From its perch, the corncrake surveys its surroundings. If you asked it why it had flown in through the window, and if it was somehow capable of responding in an approximation of human speech so that you understood its reply, it is likely that the corncrake would have absolutely no idea what impelled it. Who knows why birds do what they do? Not even the birds themselves know, for their brains are tiny. Rather than using reason, birds follow the dictates of instinct, what you or I would call “gut feelings”. All we are able to say is that, on this occasion, the corncrake saw the open window and took the opportunity to fly into your bedroom, probably in the hope of finding something to eat. Fortunately, densely-woven wool does not feature as part of a corncrake’s regular diet.

So while the bird rests from the exertions of its flight, perched on your head, it trains its two black fathomless savage inhuman eyes upon your bedroom. It takes in the frieze of martyred saints above the dado rail, the wainscot, the wardrobe, the chest of drawers, the rug and the unseemly stains. It takes in the clutter atop the bedside cabinet, the glass of water, the folded spectacles, the scrunched tissue, the anglepoise lamp, the stray button, the biro, the pins, the bowl, the dust, the cardboard carton of pills, the alarm clock, the other button, the little jars, the littler bottles, the nameless thingummy, the biscuit crumbs, the snuffbox, the coinage, the pipe-cleaners, the mud idol, the cotton wool, the toffee apple wrapper, the handkerchief, the string, the puppet, the putty, the duster, the rag, the bus ticket, the scrap of paper, the pocket Bible, the rosary beads, the taffy tin, the bonbon, the monkey snapshot in its frame, the atomiser, the shopping list, the rubber band, the drawing pin, the plaster Madonna and Child statuette, the sophisticated cocktail party invitation, the chewing gum, the gloves, the telephone. Were it a magpie or a jackdaw, rather than a corncrake, it might swoop and snatch up in its beak one of the smaller items on the top of the cabinet and fly out through the window and away, to deposit the stolen gewgaw in its nest. In folk tales and legends, magpies and jackdaws often appear as thieves, the bird equivalents of opportunistic pickpockets, and this characterisation has some basis in brute avian fact. Not so the corncrake, which is not thought of as a pillaging bird. So while it gazes upon the clutter, it remains still, perched upon your sleeping head, and swoops not to snatch booty in its beak.

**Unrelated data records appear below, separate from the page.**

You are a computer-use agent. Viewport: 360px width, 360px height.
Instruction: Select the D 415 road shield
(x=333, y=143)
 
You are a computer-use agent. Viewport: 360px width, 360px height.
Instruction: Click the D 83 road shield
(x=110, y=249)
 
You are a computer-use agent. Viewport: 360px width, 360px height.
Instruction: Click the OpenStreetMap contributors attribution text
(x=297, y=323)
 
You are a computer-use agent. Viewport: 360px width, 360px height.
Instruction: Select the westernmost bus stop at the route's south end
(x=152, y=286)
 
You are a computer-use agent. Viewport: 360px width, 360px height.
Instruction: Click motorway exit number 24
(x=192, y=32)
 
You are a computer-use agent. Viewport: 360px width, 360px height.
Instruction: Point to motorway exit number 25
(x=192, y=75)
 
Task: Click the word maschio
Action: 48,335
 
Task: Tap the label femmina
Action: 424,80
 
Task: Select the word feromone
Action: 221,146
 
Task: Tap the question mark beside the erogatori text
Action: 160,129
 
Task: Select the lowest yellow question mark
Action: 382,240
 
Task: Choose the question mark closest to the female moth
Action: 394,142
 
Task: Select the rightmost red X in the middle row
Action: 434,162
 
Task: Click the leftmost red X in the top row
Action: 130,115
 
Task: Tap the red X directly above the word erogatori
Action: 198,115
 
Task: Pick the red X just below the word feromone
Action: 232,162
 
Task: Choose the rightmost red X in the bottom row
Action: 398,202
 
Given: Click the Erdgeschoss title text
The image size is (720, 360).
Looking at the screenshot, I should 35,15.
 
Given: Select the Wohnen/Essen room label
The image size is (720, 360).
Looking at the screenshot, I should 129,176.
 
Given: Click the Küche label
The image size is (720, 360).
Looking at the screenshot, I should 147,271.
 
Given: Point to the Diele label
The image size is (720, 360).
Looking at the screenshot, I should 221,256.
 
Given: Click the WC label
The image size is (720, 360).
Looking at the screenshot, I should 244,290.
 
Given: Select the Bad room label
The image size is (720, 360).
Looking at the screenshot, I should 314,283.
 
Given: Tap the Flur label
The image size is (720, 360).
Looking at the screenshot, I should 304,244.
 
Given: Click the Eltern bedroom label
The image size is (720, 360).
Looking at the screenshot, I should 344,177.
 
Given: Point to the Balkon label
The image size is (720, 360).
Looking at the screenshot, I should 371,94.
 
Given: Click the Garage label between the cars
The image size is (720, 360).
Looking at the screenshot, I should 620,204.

Stille Nacht. It would be hard to imagine a night more still, more silent than this one. The Von Straubenzee method ensures you make no stentorian snoring noise. The sound of your breathing is almost imperceptible, muffled by the sleep helmet. The corncrake’s breathing is equally quiet. Nothing stirs in your bedroom, and from outside, through the open window, there is not even a breath of wind. It is as if the planet has fallen asleep with you.

I have said that we can have no idea what prompts a bird to do what it does. So I can offer no logical, reasoned explanation for the sudden loud jarring raucous cry of the corncrake on your head. It makes its harsh caw twice, then lifts off, and flies away out of the window. The effect on you is instantaneous and awful. You waken, alarmed, indeed panic-stricken, as if prodded with a burning hot pointy stick. You do not see the corncrake fly away, so you cannot account for the horror by which you are convulsed. Trembling, you clamber out of bed and shuffle to your toilet to piddle, a piddle occasioned by fear. Such is the raucous and alarming call of the corncrake.